YOUR TASK
Write out the passage of the post on SAE consciousness steering below from "# This measures" to "to original residual.".

READING PASSAGE
━━━━
SAE Consciousness Steering: A Multi-Model Null Result

I tried to use contrastive SAE discovery to find features that control how language models answer consciousness-related questions. After 9 experiments on Gemma 3 4B and Gemma 3 12B (plus a qualitative Neuronpedia label search on Llama 3.3 70B), I found no evidence of causal consciousness features with this pipeline. The contrastive method finds punctuation, Japanese grammar, and self-referential discourse markers — not consciousness.

Along the way I found two critical bugs in my steering code (both caught by external reviewers), and developed a clean delta-steering method that eliminates a common confound in SAE steering experiments.

⚠️ Why You Should Use Delta-Steering

# ❌ WRONG: replaces residual with SAE reconstruction (lossy!)
# This measures "SAE reconstruction damage" + "feature effect" combined.
# In my case, 98.8% of the observed effect disappeared after fixing the method
# (at least 72% was pure round-trip reconstruction error).
residual = sae.decode(acts_modified)

# ✅ RIGHT: adds only the feature-specific delta to original residual.
# Reconstruction error appears in both decode() calls and cancels out.
delta = sae.decode(acts_modified) - sae.decode(acts_original)
residual = original_residual + delta

Key Results

Contrastive features are not what they seem. 17 features identified across two Gemma models and three layers. All 17 encode low-level linguistic patterns (punctuation, pronouns, Japanese verb endings), not consciousness.

Steering effect is zero. With delta-steering (no reconstruction confound), ablating the "consciousness features" shifts logits by -0.031. The old v1 hook (full residual replacement) gave -2.609, of which 98.8% disappeared after the fix. SAE round-trip error alone is -1.875. The features do nothing.

False positive scaling law. Contrastive SAE discovery with small n has high FP rates (55% at n=4, 32% at n=8), dropping to 0% at n=28 (the largest sample size tested). Rule of thumb: use ≥20 texts per class.
━━━━
LISTED RECORDS
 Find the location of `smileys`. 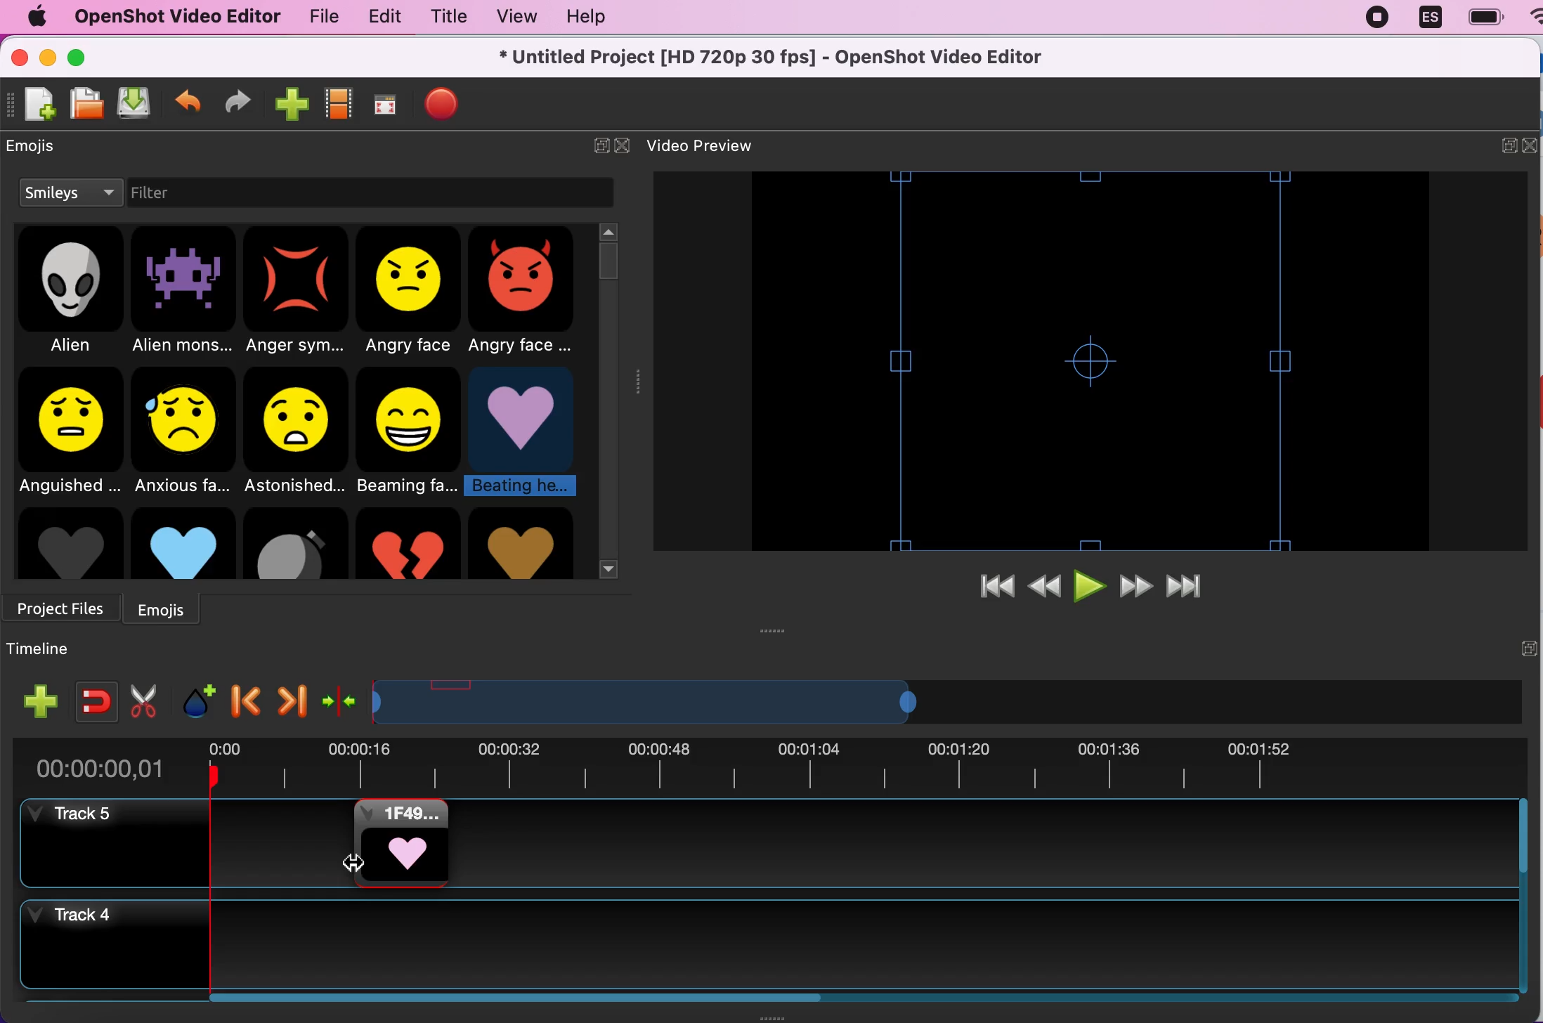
━━━━
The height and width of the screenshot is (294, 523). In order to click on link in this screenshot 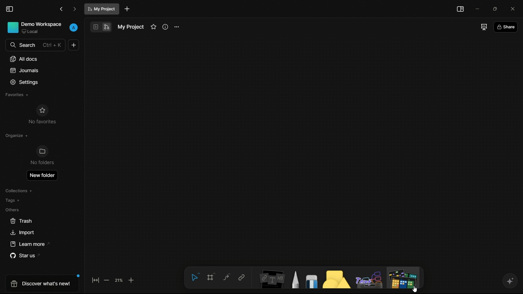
━━━━
ANSWER TO THIS EXERCISE
# This measures "SAE reconstruction damage" + "feature effect" combined.
# In my case, 98.8% of the observed effect disappeared after fixing the method
# (at least 72% was pure round-trip reconstruction error).
residual = sae.decode(acts_modified)

# ✅ RIGHT: adds only the feature-specific delta to original residual.